» THE DATA:

======

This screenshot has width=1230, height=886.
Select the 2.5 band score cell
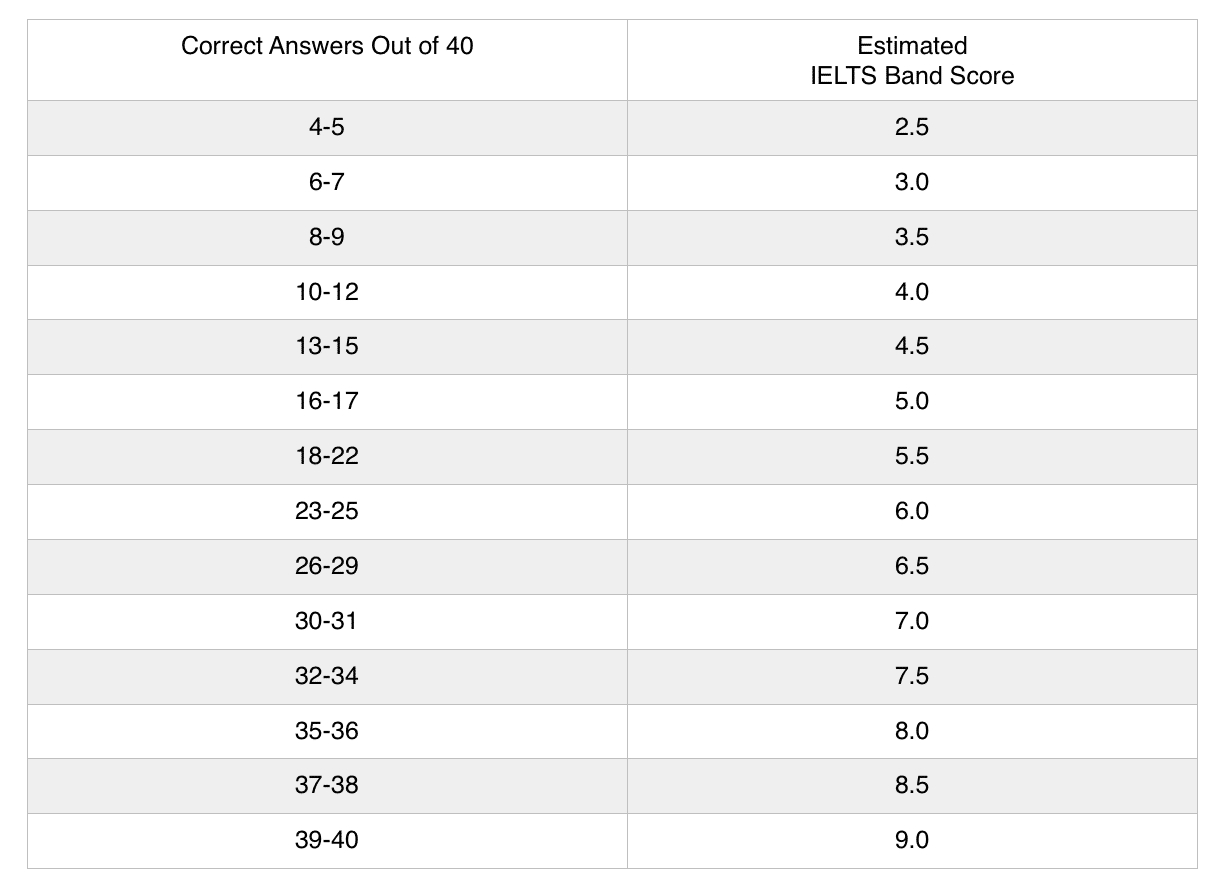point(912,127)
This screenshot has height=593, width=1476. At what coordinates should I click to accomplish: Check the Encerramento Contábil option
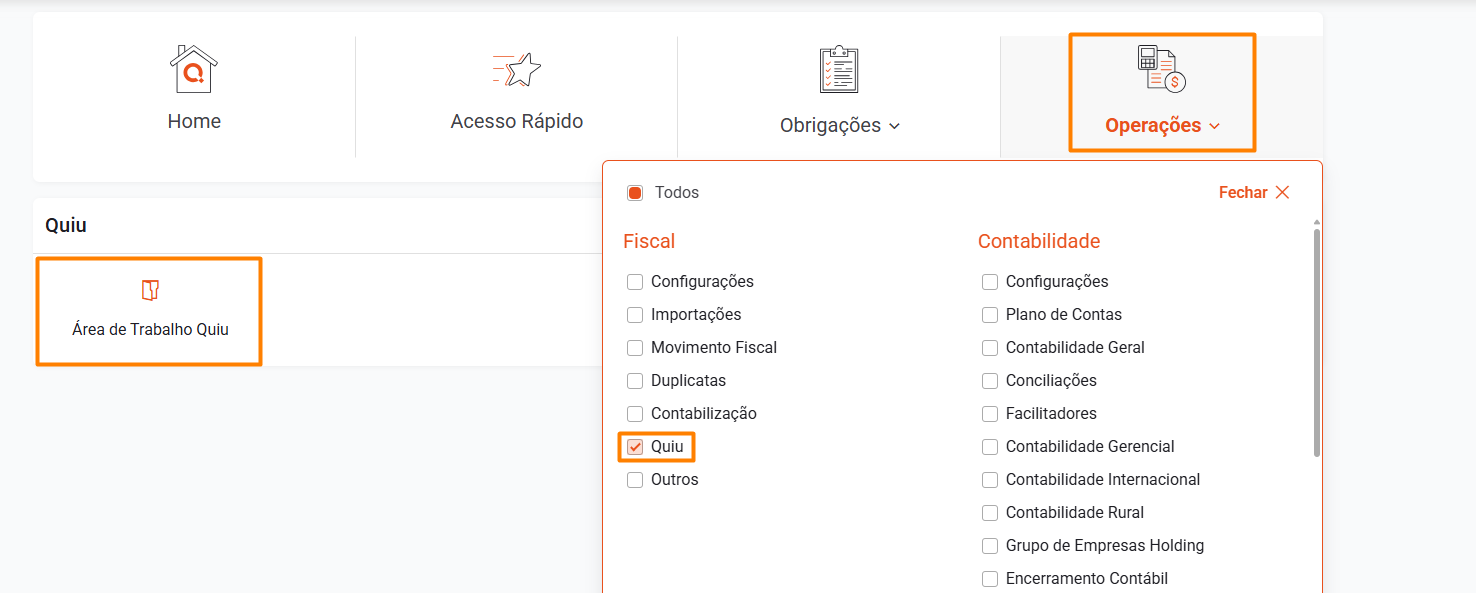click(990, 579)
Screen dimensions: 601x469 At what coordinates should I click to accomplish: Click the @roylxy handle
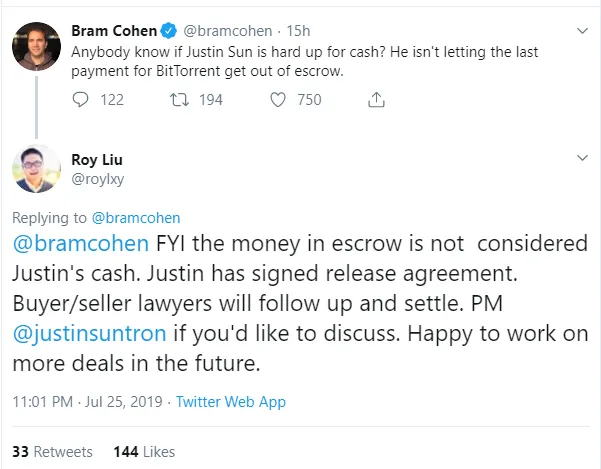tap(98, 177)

======

» WHAT YOU SHOULD DO: Pictures don't belong in the copy. Retype exactly the lines from the one with "Select the 2.5 band score cell" through the last line of the records.

» EXERCISE SOLUTION:
Select the 2.5 band score cell
point(912,127)
This screenshot has height=593, width=1476. At what coordinates should I click to accomplish: Check the Encerramento Contábil option
click(990, 579)
Screen dimensions: 601x469 At what coordinates should I click to accomplish: Click the @roylxy handle
tap(98, 177)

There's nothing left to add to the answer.